If he can stay on the field, injury-free or because he hasn’t worn himself out, Wilson will be fun to watch. Because he goes all out on every snap, he gets gassed in a hurry. He’s also chatty on the field. Doeren likes the energy but would like to see him channel it better in 2021.
“Like I tell him, you have to learn how to use the fuel,” Doeren said. “It’s got to be there when you need it, you can’t waste it on nothing, like yelling at a ref or yelling at an opponent, when you can be harboring that energy and using it between the whistle. It’s just a matter of learning how to use the emotion to feed your chip and let you play better and sometimes I feel like there is wasted energy that ends up being counterproductive with guys like that. I thought Bradley Chubb did that from his junior to his senior year and we’ve talked about that with Payton, using that the right way.”

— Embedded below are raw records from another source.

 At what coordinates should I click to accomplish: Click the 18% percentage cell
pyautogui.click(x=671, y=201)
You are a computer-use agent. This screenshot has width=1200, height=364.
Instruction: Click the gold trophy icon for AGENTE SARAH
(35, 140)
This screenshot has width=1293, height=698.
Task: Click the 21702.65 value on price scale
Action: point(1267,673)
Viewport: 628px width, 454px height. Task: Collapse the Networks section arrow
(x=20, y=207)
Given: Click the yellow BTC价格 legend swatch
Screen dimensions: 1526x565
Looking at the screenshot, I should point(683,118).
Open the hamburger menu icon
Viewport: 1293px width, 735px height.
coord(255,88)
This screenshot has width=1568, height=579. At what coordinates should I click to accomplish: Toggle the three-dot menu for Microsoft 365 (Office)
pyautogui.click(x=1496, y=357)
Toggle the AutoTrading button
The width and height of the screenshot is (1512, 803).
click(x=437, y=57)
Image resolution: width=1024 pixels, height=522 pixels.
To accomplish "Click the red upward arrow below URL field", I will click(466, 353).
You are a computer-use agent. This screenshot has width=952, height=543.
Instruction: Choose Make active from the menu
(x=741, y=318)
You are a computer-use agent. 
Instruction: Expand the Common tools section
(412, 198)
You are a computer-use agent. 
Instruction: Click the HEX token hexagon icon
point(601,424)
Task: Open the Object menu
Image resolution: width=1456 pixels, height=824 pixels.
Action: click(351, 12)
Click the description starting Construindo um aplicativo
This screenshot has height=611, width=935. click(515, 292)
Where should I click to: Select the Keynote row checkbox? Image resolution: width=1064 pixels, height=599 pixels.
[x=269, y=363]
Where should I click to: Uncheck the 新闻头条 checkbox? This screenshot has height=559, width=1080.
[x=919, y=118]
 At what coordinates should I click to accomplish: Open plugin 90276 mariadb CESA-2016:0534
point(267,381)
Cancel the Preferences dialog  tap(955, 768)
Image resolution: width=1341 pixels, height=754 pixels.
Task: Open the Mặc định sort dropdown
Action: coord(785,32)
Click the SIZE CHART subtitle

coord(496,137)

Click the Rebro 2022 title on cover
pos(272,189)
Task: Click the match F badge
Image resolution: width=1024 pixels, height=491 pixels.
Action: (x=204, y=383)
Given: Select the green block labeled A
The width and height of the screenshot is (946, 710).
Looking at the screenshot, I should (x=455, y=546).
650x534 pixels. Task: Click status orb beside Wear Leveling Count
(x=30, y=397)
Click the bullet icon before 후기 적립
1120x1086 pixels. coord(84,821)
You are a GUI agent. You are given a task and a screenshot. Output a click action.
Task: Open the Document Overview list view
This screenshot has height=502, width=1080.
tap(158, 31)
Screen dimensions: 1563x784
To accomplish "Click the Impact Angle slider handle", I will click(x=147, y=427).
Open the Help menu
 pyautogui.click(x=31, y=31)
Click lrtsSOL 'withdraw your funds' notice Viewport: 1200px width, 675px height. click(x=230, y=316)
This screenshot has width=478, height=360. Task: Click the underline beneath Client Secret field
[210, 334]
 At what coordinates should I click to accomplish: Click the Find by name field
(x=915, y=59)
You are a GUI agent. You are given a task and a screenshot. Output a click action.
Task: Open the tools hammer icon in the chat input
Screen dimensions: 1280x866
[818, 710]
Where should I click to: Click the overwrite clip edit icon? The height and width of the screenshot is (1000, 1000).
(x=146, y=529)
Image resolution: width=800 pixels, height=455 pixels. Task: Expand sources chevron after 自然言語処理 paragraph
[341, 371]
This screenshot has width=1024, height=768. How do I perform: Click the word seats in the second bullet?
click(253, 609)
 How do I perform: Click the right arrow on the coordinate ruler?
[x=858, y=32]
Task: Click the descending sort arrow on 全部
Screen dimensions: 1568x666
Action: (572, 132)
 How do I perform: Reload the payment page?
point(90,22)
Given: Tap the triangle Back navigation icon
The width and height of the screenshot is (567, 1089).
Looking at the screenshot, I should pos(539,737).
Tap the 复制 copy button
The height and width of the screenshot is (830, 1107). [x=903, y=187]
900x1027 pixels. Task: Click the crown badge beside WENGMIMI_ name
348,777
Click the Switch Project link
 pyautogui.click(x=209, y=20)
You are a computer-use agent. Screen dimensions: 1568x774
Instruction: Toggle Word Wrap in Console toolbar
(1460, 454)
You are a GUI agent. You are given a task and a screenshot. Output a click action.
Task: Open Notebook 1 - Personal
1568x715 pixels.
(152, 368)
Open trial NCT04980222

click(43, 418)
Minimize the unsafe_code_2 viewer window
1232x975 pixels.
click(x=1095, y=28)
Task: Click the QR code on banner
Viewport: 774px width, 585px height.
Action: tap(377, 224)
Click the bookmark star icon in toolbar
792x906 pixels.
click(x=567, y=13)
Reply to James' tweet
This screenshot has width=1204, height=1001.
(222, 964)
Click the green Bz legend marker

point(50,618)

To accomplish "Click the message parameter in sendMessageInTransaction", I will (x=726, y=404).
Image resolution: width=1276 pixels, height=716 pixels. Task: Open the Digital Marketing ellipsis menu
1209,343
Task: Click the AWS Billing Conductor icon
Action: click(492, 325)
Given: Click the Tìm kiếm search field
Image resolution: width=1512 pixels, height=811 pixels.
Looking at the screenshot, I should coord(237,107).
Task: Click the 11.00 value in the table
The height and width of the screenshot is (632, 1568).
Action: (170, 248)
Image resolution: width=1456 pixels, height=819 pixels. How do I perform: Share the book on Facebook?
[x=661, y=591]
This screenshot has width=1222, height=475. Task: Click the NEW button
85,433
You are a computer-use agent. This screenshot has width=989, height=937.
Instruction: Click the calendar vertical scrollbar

‘A lot of making up to do’
When N.C. State returns to camp this fall, Wilson is expected to be 100% healthy.
Since he’s been at N.C. State, he’s had issues with his knees, shoulders and missed time with a concussion.
The shoulders were part of the reason Wilson returned to school instead of declaring for the NFL draft. Sitting out this spring was hard, but watching his teammates get his reps motivated him. Wilson said he has “a lot of making up to do” when camp starts.
While he was out, Wilson spent time coaching up the young linebackers and studying the playbook, getting a better understanding of schemes and assignments.
“I think it just comes down to last year I knew what I needed to do,” Wilson said. “But this year I’m going to know what everyone is supposed to do on every play. If we bust a coverage I’m going to know who busted it, like, I’m going to know everybody’s position like I know mine.”
Doeren believes there is only one person standing in Wilson’s way of greatness in an N.C. State uniform.
“Really the only thing that gets in his way is him,” Doeren said. “He has all the tools, he’s got the right heart, he’s got everything, and I’m not saying he’s in his own way. But he plays so hard he gets tired and he has to come out of the game. Or he’s had injuries that were out of his control that will get him out of the game. That’s the only thing that’s limiting him right now. I’m hoping that none of those factors are against him this year.”